Most American farmers have supported the federal administration’s strategy to renegotiate trade pacts to promote both fairer and freer trade. In the countryside, the prevailing perception among farmers has been “we will have long-term gains from the short-term pain.” When it comes to the recently negotiated United States-Mexico-Canada Agreement (USMCA), farmers from coast to coast resoundingly want to end the “pain” and start the “gain.” We couldn’t agree more. Congress needs to approve the pending plan to replace the North American Free Trade Agreement (NAFTA).
The initial long-term gains would result from recapturing agricultural sales lost during the trade war ruckus as tariffs and counter tariffs sent buyers in search of more reasonably priced products. The more substantial long-term gains would result from re-establishing zero tariffs between the United States and Mexico on all agricultural products.
Tariff elimination is a big deal for U.S. dairy farmers, as our southern neighbor purchased $1.4 billion in dairy products last year. That impressive total accounted for 25 percent of all U.S. dairy exports. It’s a weighty number as America’s 9.4 million dairy cows produce milk for the export market one day each week. Building on that metric, all U.S. dairy cows collectively send their milk to Mexico one day each month.
Had USMCA been in effect last year, surely the $1.4 billion dairy product export figure to Mexico would have been higher.
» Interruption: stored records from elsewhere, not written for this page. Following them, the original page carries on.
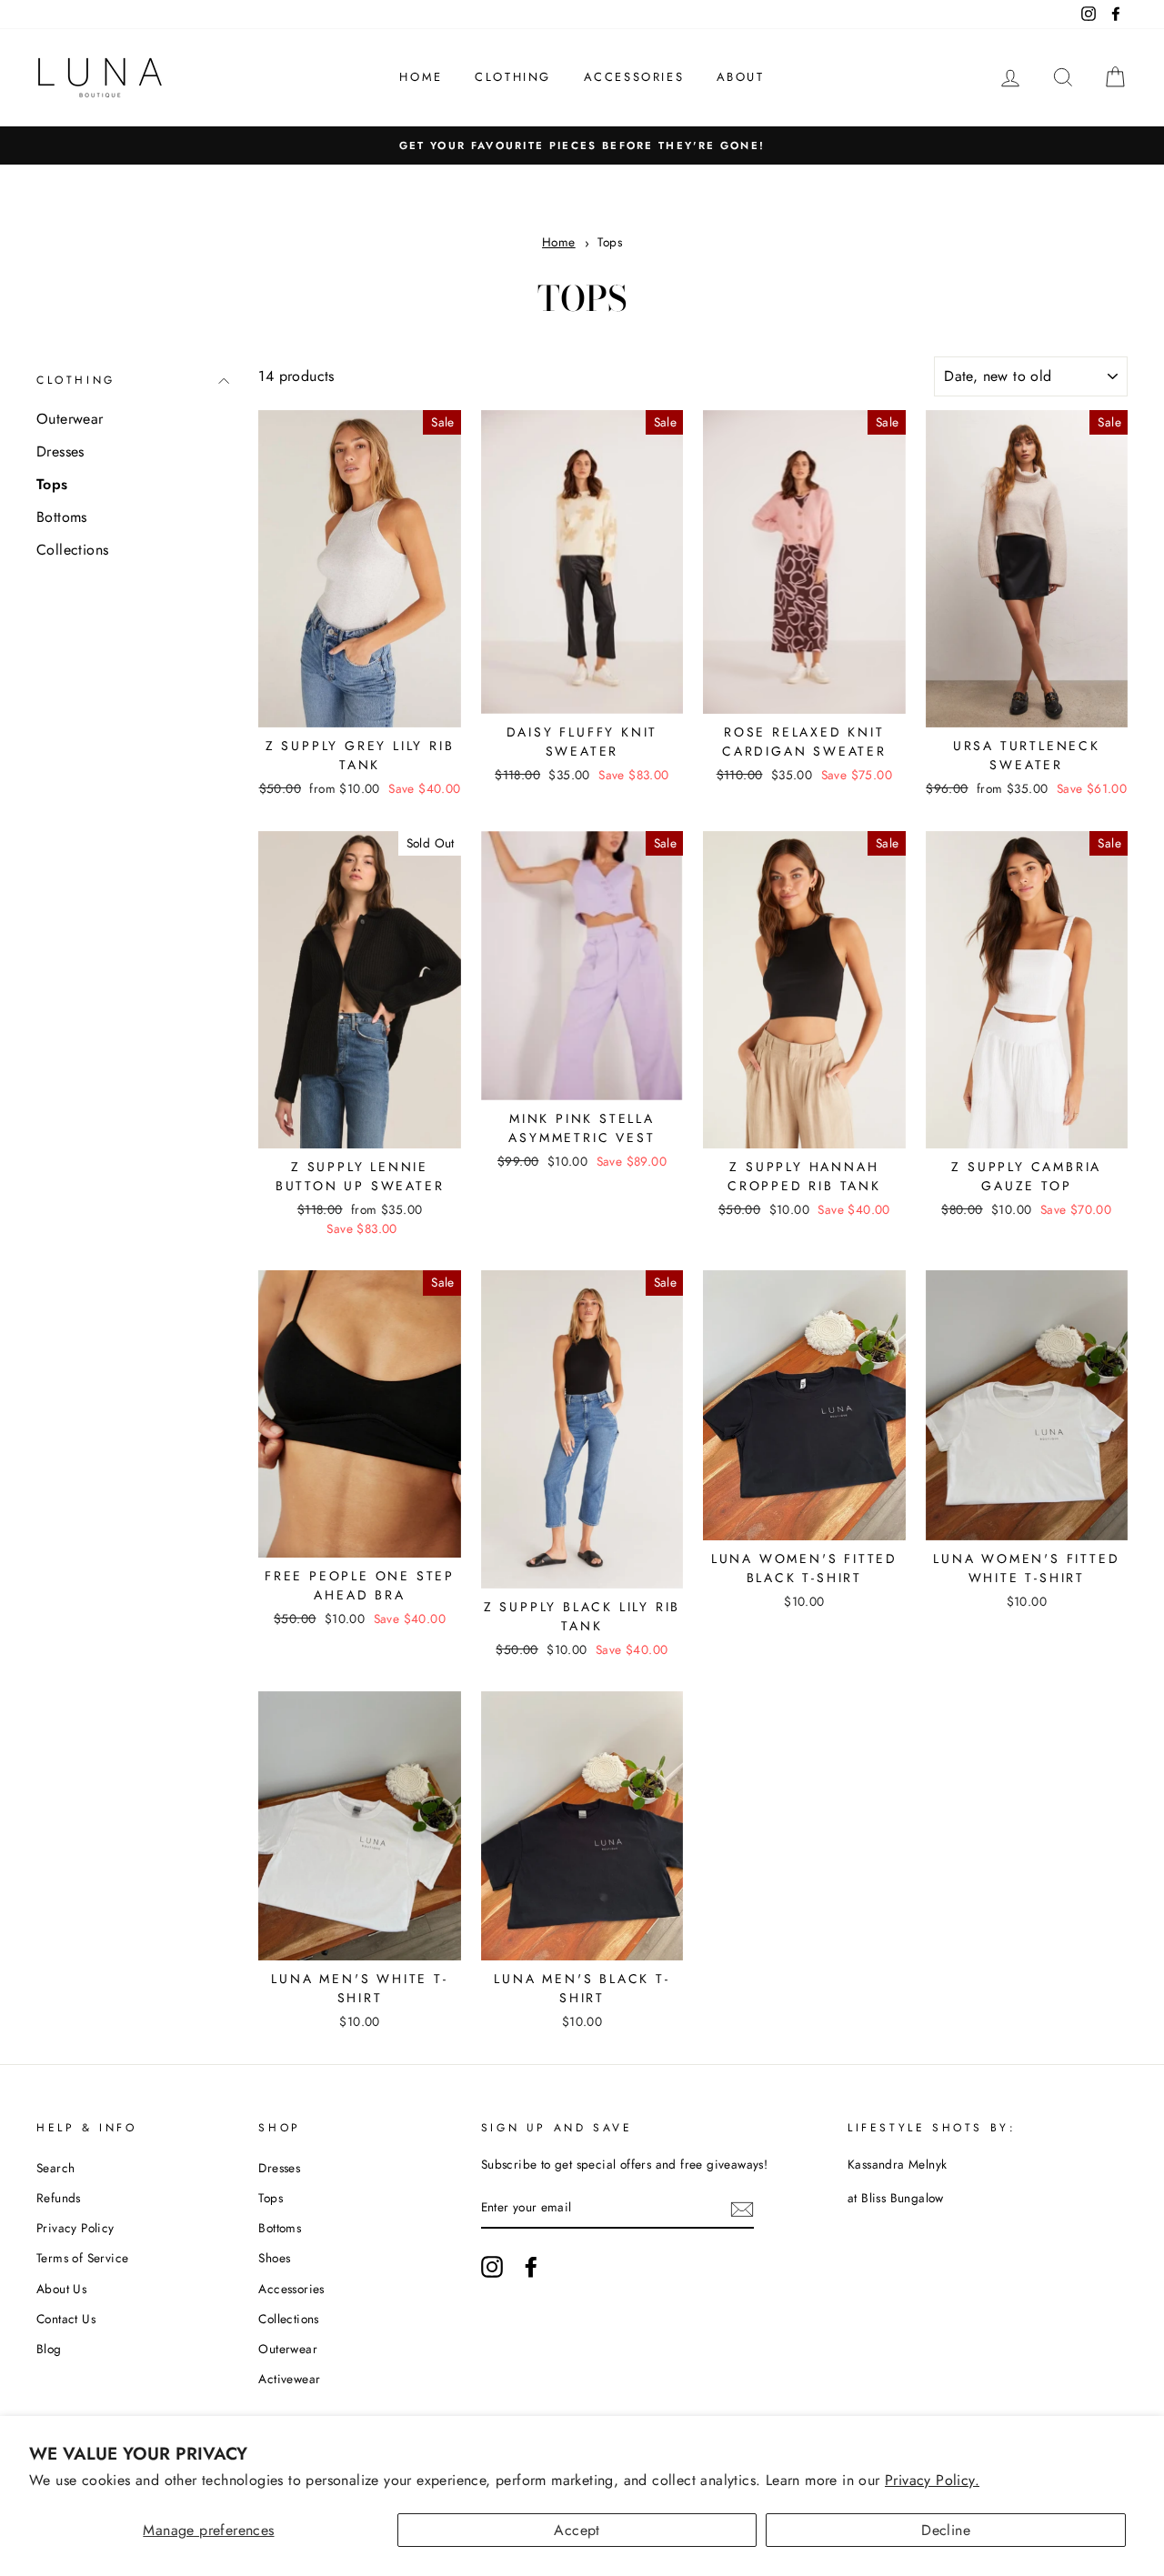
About (741, 76)
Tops (609, 242)
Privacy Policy (75, 2228)
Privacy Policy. (932, 2480)
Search (55, 2168)
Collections (72, 549)
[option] (582, 145)
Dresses (60, 451)
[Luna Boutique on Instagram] (492, 2267)
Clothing (513, 76)
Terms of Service (82, 2258)
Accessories (634, 76)
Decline (945, 2530)
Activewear (289, 2379)
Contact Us (65, 2319)
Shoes (274, 2258)
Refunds (58, 2198)
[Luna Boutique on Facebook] (531, 2267)
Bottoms (61, 516)
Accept (576, 2530)
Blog (49, 2349)
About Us (61, 2289)
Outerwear (70, 418)
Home (420, 76)
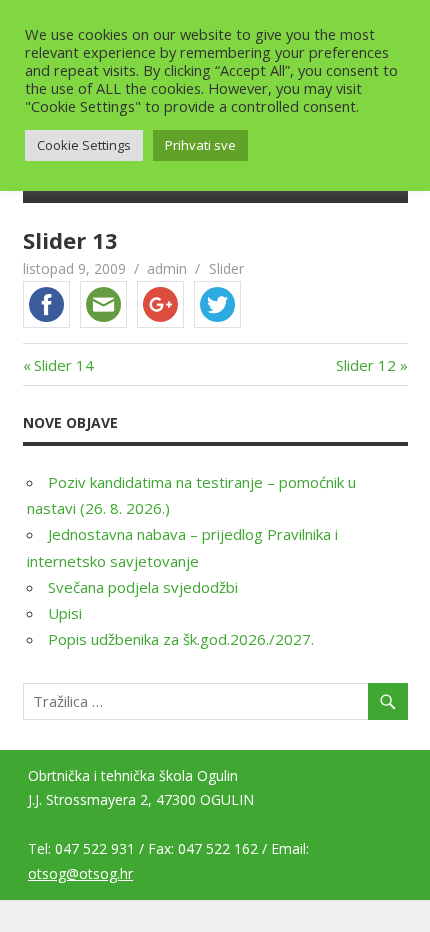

In fact, the U.S. International Trade Commission projects that USMCA will provide a $314 million-a-year boost to the dairy industry once it’s approved. That’s real money just as the July 2019 Class III milk price finally reached the highest level since January 2015.
For U.S. dairy, Canada holds less importance. While it’s true that our neighbor to the north imported 11 percent of all U.S. dairy exports last year, more importantly, USMCA resolves Canada’s unfair pricing strategies and other nontariff barriers. Those two issues, if resolved, will prevent Canada from artificially lowering skim milk powder and whey powder prices to offshore those products at bargain-basement prices. At the moment, those are truly damaging maneuvers for the European Union, New Zealand, and the United States dairy farmers that must sell products on the world market without propped up prices delivered by quota.
USMCA passage now sits at Capitol Hill. While neither Democrats or Republicans want to give each other a victory during these turbulent political times, both parties should be willing to give U.S. farmers a badly needed win. Our advice to elected leaders in Washington, D.C., is to pass USMCA without delay — pass USMCA today.